> **Written instruction 1**
Reproduce word for word the part of the forum thread on police spies starting with "Has Jazzz nicked" and going on through "inside your organisation.".
> **Written instruction 2**
In the forum thread on police spies, what number does existentialist say you multiply the manpower by for anything covert?
> **Written instruction 3**
Continue the forum thread on police spies from the point where it stops.

> **Passage shown**
++++++++

Has Jazzz nicked your log in


----------



## 8ball (May 19, 2014)

What you want is triple-agents - at least that way you can start off with them inside your organisation.


----------



## free spirit (May 19, 2014)

SpookyFrank said:


> It's not a long term strategy I'll give you that, but before outing Kennedy he could have been fed some choice misinformation.


it's odd that nobody thought of that at the time...


----------



## Pickman's model (May 19, 2014)

phildwyer said:


> Sorry, but I can't make any sense of this.  Anyone else fancy having a go?


that's because you're stupid. 

it's simple enough for anyone else to understand, but not it seems for a snivelling failure like your good self. you make out there's a couple of sides, but the situation's more complex than that as per my examples in previous post you can't get your wanker head about.


----------



## existentialist (May 19, 2014)

phildwyer said:


> This is what I don't understand.
> 
> What's so difficult about saying: "Look Mate, you're busted, and we know where your kids go to school.  But as long as you tell Ronald McDonald that the protest is next Thursday instead of Friday, we'll pretend nothing ever happened."
> 
> Well of course I know what's difficult about it--you have to be a complete bastard to say it.  But it's not _practically _difficult is it?


Well, there's a few minor problems.

First of all, your agent goes back to his principals and says "these people are threatening my family", and his principals, if they have any interest in their spy continuing to operate as such, take the necessary steps and instruct him to say "Dunno what you're on about, guv"; either that or they decide that their man is blown and pull him out.

And you need resources. Lots of resources. Years ago, I used to work for a firm that did a little work for a firm that did a little work for a firm, etc., that did interesting things with surveillance and so on: if I learned anything (given that I wasn't anywhere NEAR the interesting stuff), it's that with anything covert, you basically start off by multiply the manpower by 9 - case handlers, liaison, communications, all that stuff. All this stuff of James Bond wandering off on his own is fairy story stuff. And, while I don't imagine police spies are particularly concerning themselves about co-ordinated anti-espionage stuff, it's going to be built into the system with all kinds of safety mechanisms. 

You'd essentially need to match that, and then some, to set up and run a double. The motivation would have to be there, too - no point blackmailing them, this would be about ideology, not threats, it's a copper, remember - and they'd need to be VERY sure that you could look after them, especially given that they've already demonstrated that they could penetrate your operation. Just supposing you got a live one, he'd been converted to your cause, and was tempted to double, HE is going to need to be sure that there isn't someone else in your operation who's reporting back and who could burn him.

It just wouldn't be worth the bother.


----------



## existentialist (May 19, 2014)

phildwyer said:


> True, spies tend to skip the courts.  But you might wish they hadn't.


That's one very poorly looking man


----------



## littlebabyjesus (May 19, 2014)

existentialist said:


> That's one very poorly looking man


He's about to die. That's why. 

As for the op, how do you know it hasn't happened?

++++++++

> **Information provided**
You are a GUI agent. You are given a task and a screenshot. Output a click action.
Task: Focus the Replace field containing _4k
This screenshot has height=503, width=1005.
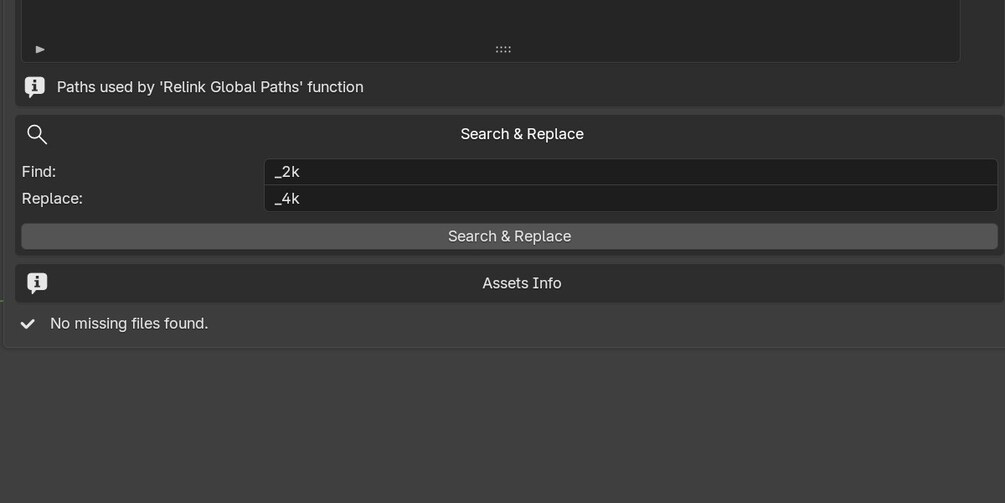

++++++++

> **Task response 1**
Has Jazzz nicked your log in


----------



## 8ball (May 19, 2014)

What you want is triple-agents - at least that way you can start off with them inside your organisation.

> **Task response 2**
By 9.

> **Task response 3**
----------



## Kaka Tim (May 19, 2014)

phildwyer said:


> Mark Kennedy/Stone would have been well up for it, judging by his recent comments.
> 
> So I don't know.  Does anyone?



Kennedy is a duplicitous little shit who is only interested in himself. His regrets about his undercover role being exposed were about him no longer being able to live it up in the activist scene with the taxpayer footing the considerable bill. 
He was whoring himself out to private security firms to carry on  spying on his mates and lover after the cops withdrew him from his undercover role - then blubbing to the media about how badly he'd been treated.


----------



## Ax^ (May 19, 2014)

we know have an urban parents section..

think of the possibilities...



*rubs chin*


----------



## free spirit (May 20, 2014)

SpookyFrank said:


> I knew Kennedy and I know the people who exposed him. It's fair to say they weren't in a position to think of the possible strategic advatnages of the situation at the time, which is understandable in the crcumstances.
> 
> e2a: Kennedy did actually offer to switch sides at one point, but that was after he'd been exposed so it wouldn't really have been a double agent thing.


This has been bugging me for years now, so I'm just going to spit it out as I think the record needs to be set straight a bit on Kennedy, and the narrative that he managed to operate undetected for a decade until he was finally exposed in 2010.

Kennedy was first sussed out in 2005 before the stirling G8 protests, and AFAIK a significant portion of Dissent's main organisers were aware of these strong well founded suspicions. The problem being that these were based on the knowledge that one person among a small group of people was undercover, and only if you were sure that none of the others could be would you then be able to conclude by a process of elimination that Kennedy was undercover.

I was told at the time that this had been raised with members of his affinity group who defended him and made counter allegations that it must have been someone else, meaning that the whole thing was dropped as it wasn't possible to prove either way and was in danger of causing a big split at a crucial time.

He was kept away from key decision making and generally frozen out of anything other than driving minibuses as far as possible, and he was also being fed some false information aimed at ensuring the police kept their forces spread across Edinburgh, and Glasgow rather than concentrating them all on Gleneagles / Stirling.

It's not a coincidence that the only fight on site during the entire time involved him vs one of those who basically knew he was undercover plod, though I didn't witness exactly what was said to kick it off.

Fuck knows what went on afterwards, I walked away myself and lost touch with the others who'd sussed him, but I suspect that the 3 (or more?) undercovers between them were able to use their combined influence to effectively squeeze out those who'd had suspicions about him, and build their own powerbase within the movement. After Stirling most of those heavily involved were completely fucked financially and emotionally*, so most would have needed to withdraw a bit to sort ourselves out - not something that undercover plod need to concern themselves with as they are completely financially sorted and can jut go at it full time while the rest were trying to sort themselves out, or being too distracted by the efforts to set up social centres in their own areas to really concern themselves too much with what was happening in other areas... plus a feeling of not sticking their nose where it's not wanted, and a fair amount of mud also being flung in their direction (the best defence to an accusation of being a tout apparently being to attack your accusers).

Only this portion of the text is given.